BEGIN

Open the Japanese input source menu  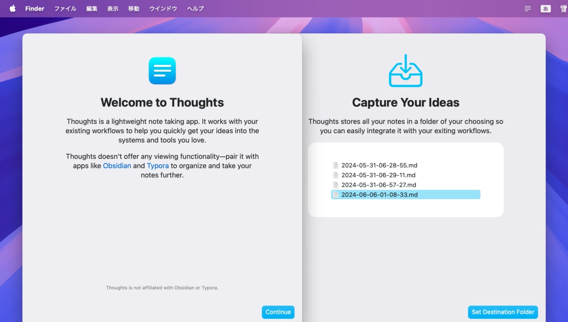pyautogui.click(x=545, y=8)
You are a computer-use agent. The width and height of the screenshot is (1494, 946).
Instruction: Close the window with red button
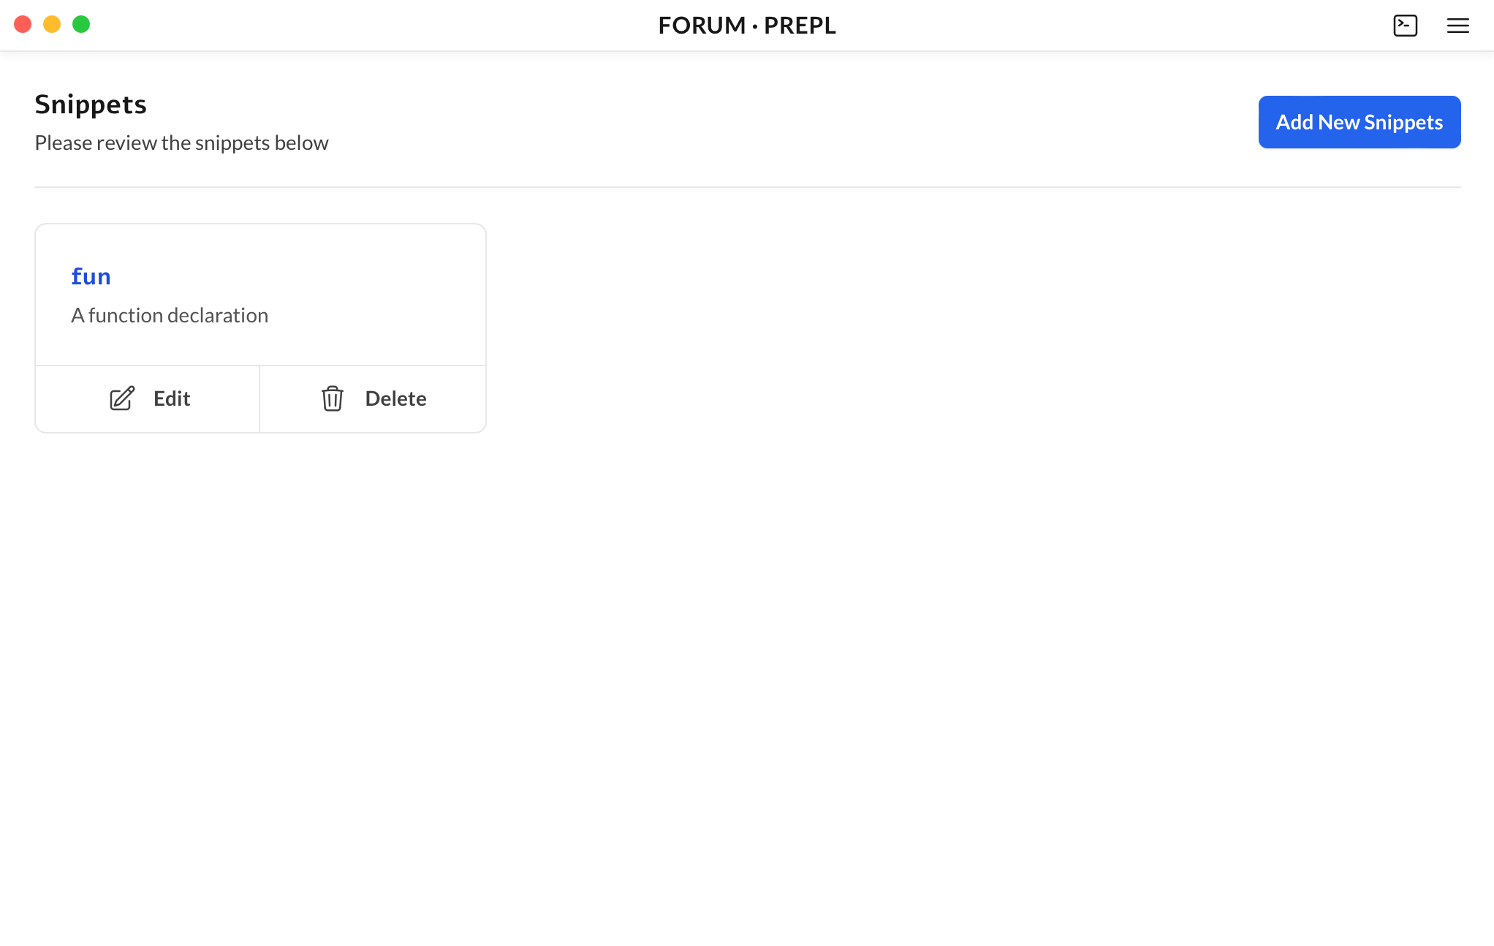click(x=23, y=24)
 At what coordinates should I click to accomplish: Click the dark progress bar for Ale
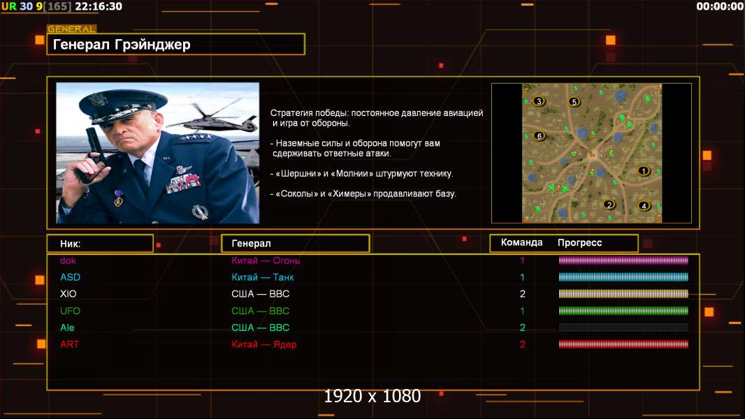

END
BEGIN

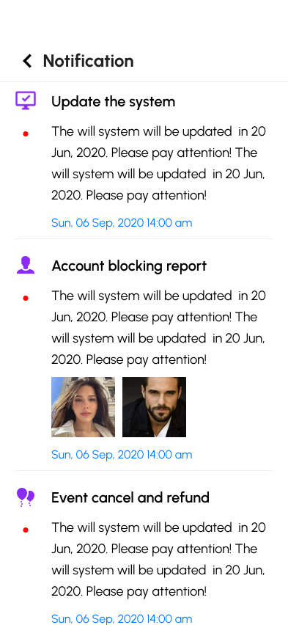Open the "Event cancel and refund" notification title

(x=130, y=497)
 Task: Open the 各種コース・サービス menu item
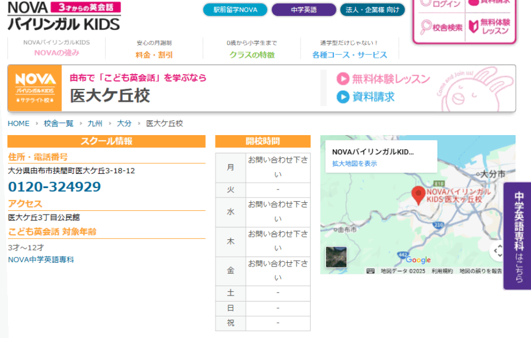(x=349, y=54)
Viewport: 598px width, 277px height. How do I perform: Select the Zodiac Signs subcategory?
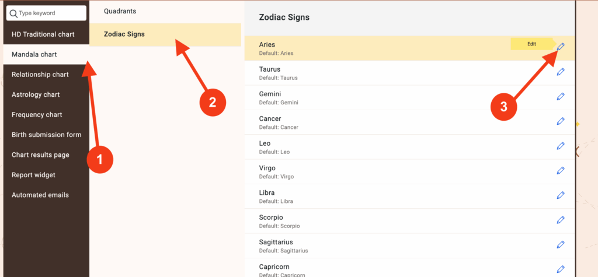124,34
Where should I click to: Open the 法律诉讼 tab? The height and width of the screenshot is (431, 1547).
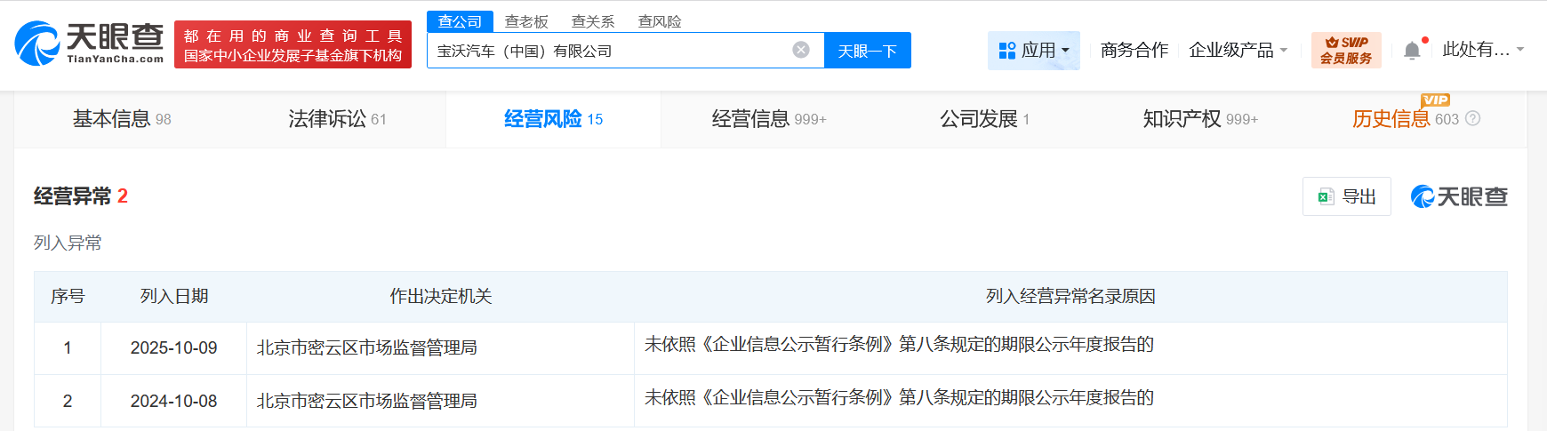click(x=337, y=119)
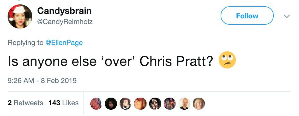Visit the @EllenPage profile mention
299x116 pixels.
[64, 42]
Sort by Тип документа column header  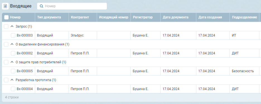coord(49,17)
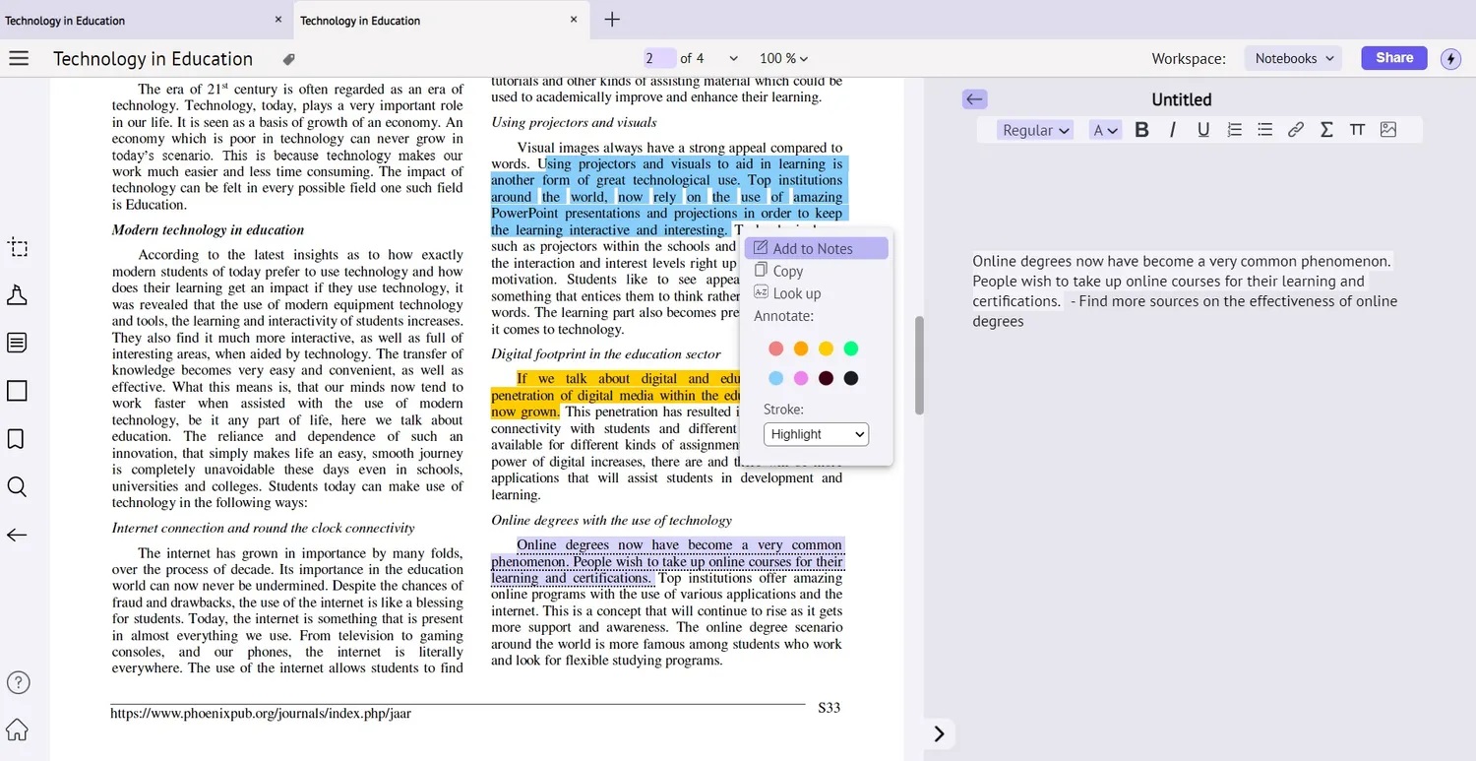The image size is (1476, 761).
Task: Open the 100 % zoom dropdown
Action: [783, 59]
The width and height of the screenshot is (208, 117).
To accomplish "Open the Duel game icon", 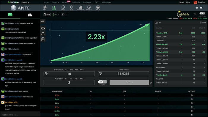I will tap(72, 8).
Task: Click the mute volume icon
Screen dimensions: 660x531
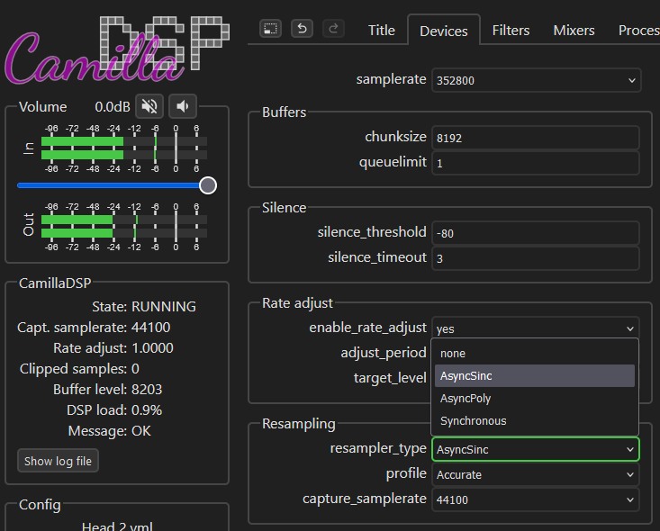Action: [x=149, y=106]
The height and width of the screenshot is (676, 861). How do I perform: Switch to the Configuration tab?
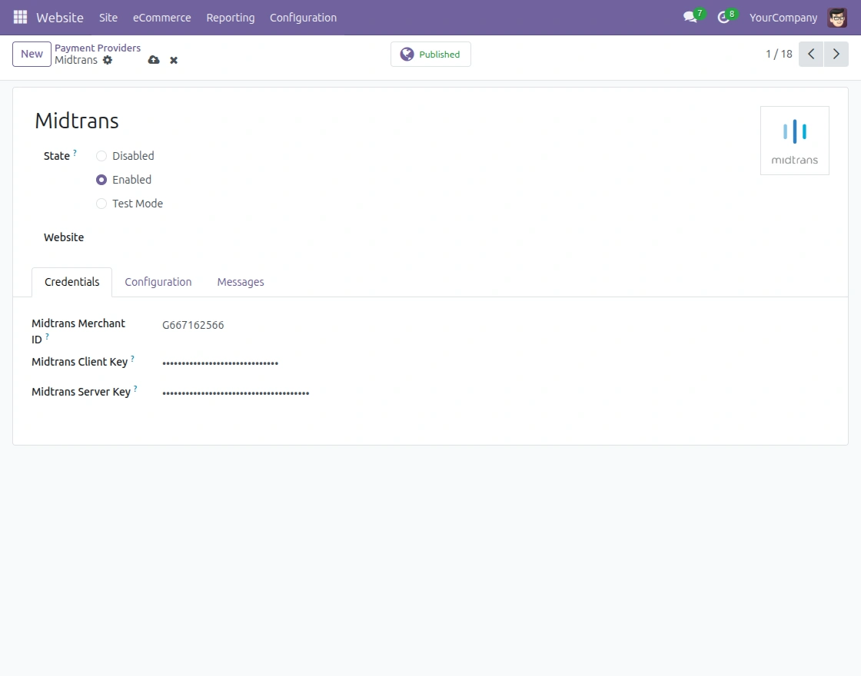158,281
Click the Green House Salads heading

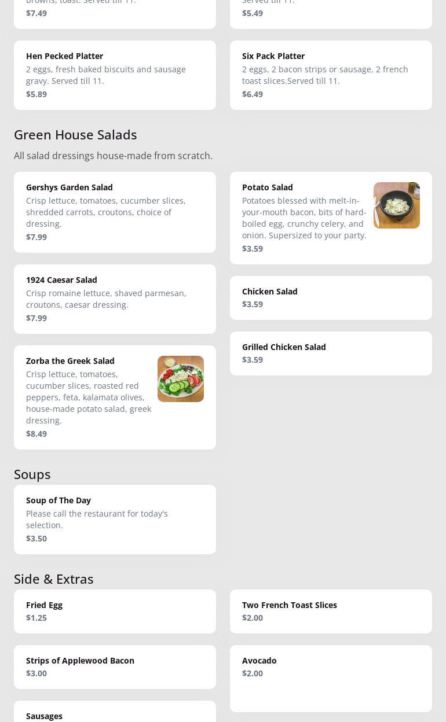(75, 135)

END
BEGIN

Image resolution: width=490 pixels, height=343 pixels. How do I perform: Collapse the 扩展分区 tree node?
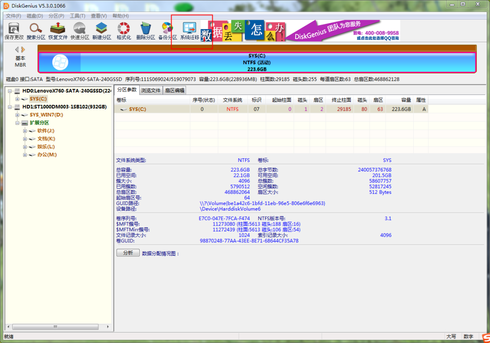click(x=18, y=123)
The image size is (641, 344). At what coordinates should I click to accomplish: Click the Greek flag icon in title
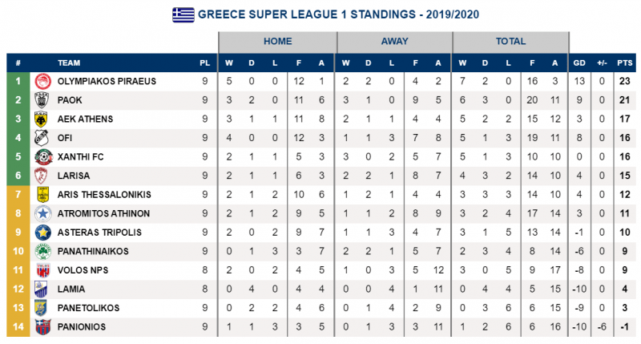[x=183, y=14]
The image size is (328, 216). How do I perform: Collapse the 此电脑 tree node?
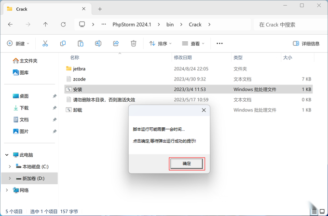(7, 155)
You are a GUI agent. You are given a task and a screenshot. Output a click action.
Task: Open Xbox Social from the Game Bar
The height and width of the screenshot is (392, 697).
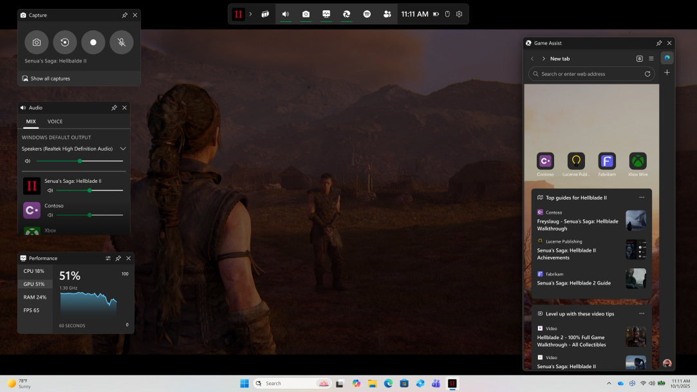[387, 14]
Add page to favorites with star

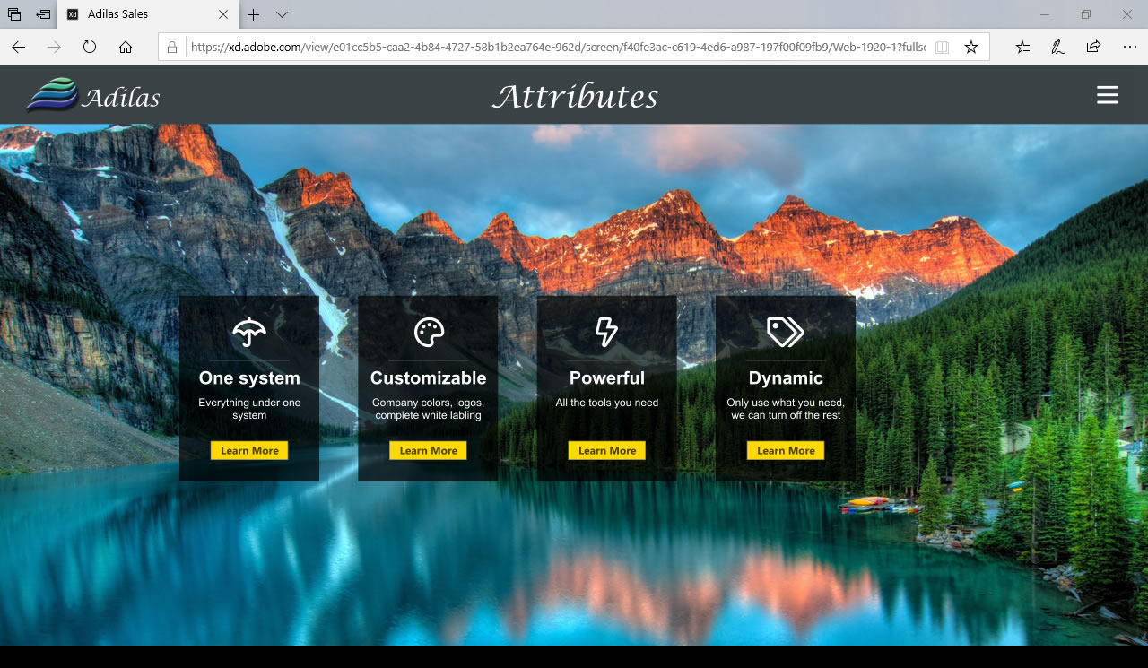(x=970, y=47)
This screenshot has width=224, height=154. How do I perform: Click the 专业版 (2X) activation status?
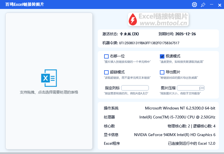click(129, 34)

END

◆ Work task ◆
Each line of the records with the word "agent" in it is to be copied.

◆ Expected answer ◆
You are a computer-use agent. The width and height of the screenshot is (1494, 946).
You are a GUI agent. You are given a task and a screenshot. Output a click action.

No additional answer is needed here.